Antiviral treatment regimens vary but the most common are as follows:
- Acyclovir 800mg five times daily for seven days
- Famciclovir 500mg three times daily for seven days
- Valacyclovir 1000mg three times daily for seven days11
Although more expensive, patient preference may guide the prescription of the latter two due to the less frequent dosing regimen and likely increase in medication compliance, which is essential to effective treatment. Ocular complication rates have been shown to be similar across these three options and thus the choice lies in clinician and patient preference.1
In patients who are immunocompromised, IV acyclovir in the hospital setting may be preferred and in cases of acyclovir-resistant infection, IV foscarnet may be used.1
There is currently no strong evidence to support long-term antiviral therapy with a view to prevention of longer-term ocular complications.

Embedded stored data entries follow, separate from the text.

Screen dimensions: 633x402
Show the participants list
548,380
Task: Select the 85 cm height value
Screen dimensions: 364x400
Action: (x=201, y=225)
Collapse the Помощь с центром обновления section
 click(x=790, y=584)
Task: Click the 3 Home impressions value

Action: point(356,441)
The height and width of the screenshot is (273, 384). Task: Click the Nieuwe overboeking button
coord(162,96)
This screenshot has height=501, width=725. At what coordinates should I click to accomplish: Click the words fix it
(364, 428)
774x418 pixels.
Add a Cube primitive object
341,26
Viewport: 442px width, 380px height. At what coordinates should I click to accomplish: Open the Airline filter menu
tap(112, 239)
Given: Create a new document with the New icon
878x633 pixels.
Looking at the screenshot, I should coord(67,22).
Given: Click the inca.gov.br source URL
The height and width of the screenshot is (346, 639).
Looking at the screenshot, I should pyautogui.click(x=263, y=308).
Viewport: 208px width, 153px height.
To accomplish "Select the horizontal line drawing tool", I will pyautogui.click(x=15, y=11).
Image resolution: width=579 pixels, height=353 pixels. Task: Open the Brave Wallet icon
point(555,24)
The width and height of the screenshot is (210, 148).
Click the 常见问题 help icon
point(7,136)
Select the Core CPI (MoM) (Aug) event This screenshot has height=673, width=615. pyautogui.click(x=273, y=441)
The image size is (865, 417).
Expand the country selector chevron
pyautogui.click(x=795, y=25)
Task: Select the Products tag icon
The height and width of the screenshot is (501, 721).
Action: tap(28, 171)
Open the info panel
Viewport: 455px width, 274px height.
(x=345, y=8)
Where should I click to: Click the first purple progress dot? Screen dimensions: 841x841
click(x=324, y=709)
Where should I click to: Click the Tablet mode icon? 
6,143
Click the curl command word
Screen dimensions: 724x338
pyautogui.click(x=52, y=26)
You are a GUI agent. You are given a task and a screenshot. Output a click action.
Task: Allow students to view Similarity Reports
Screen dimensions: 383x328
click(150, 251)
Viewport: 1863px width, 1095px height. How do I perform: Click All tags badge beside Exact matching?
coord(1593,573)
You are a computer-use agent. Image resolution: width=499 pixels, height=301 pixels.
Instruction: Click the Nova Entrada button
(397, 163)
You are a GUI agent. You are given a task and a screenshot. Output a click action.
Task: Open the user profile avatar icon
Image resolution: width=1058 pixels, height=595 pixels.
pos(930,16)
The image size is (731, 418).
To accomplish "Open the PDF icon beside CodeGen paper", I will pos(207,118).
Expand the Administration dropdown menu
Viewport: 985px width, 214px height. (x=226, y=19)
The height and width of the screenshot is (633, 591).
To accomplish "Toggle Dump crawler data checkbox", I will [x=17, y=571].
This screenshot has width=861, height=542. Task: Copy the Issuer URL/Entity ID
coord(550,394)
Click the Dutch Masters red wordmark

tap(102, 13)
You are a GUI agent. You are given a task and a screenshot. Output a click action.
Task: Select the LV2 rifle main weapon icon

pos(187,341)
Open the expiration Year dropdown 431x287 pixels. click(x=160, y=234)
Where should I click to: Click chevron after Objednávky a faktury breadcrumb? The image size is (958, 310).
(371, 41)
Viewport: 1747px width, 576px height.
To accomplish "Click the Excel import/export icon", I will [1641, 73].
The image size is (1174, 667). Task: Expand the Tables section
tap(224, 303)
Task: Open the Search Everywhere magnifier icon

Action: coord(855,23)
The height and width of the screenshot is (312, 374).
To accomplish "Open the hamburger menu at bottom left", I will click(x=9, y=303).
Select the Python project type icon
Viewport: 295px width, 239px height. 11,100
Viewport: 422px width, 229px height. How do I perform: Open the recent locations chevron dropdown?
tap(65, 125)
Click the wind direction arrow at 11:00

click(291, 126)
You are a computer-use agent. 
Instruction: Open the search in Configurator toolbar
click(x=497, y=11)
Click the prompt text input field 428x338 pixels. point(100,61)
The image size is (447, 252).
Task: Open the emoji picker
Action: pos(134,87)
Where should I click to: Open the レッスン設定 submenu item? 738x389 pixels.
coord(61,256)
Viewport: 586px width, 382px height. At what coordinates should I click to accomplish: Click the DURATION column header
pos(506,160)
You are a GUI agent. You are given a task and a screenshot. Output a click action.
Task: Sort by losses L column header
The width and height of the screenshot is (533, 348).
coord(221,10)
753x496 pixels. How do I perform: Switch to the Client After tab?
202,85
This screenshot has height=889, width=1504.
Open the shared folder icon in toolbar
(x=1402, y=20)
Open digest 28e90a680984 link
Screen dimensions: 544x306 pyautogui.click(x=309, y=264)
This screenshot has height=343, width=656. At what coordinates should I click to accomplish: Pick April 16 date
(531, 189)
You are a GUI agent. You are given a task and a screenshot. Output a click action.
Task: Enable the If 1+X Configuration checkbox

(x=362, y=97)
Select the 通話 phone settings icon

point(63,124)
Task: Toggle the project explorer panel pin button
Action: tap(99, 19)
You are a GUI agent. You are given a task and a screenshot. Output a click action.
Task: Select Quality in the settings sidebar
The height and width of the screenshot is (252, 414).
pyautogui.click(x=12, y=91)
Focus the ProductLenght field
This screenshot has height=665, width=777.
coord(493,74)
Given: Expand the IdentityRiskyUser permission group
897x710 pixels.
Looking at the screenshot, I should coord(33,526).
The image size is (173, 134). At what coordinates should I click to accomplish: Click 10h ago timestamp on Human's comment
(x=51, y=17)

The ZEDs trial has been the only trial to measure this across time and demonstrated non-significance for overall occurrence of complications with antiviral treatment over the course of a year following HZO versus placebo.12
Supportive measures such as appropriate analgesia, ocular lubricants, and topical corticosteroids are essential. Topical corticosteroids are effective at reducing inflammation of the eye, yet they must not be used prior to commencement of antiviral therapy and ideally should be prescribed by a specialist. Steroids dampen the body’s natural immune reaction, and their use without antiviral medication gives the virus free rein to proliferate and spread, leading to increased risk of complications, particularly acute retinal necrosis, although the overall risk remains low.1
Follow-up visit frequency is based on presence or absence of ocular involvement. In eye-sparing disease, follow-up at 10-14 days is appropriate.1 In cases with ocular involvement, initial follow-up is more frequent and varies based on clinical judgement, ongoing follow-up at six–12-month intervals follows to screen for further late complications.13
Prevention
Prevention of HZO is dependent on the general prevention of HZ infection. This is now possible with the introduction of effective vaccination. Shingrix, a recombinant vaccine now available on the Irish market, has demonstrated a prevention rate of 97 per cent in those >50 years old and 91 per cent in those over 70 years old (ZOE-50 and ZOE-70 phase 3 trials).14,15 Meta-analysis has shown Shingrix to have a prevention efficacy of 88 per cent against HZO formation.1
Vaccination is recommended for those aged over 50 years and those over 18 years who are immunocompromised.16 However, at present, the vaccine is not available through the HSE and must be paid for privately (costing more than €400 for a course of two vaccines), which is prohibitively expensive for many. Nevertheless, GPs and practice nurses play a vital role in recognising patients who are eligible for vaccination, and prompting a discussion with them regarding its benefits, with room for expansion of this role if the vaccine becomes reimbursable.
Summary
In summary, HZO represents a potentially vision-threatening clinical entity. It is characterised by a painful vesicular rash across the distribution of the trigeminal nerve and risks ocular involvement throughout all the structures of the eye. Its outcomes range from temporary pain and discomfort to vision loss in the eye. Early recognition, referral and treatment are essential to prevent permanent damage to the eye. Prevention of HZO occurrence through appropriate vaccination in at-risk populations is our best treatment and will likely become an increasingly important part of tackling this condition in the future.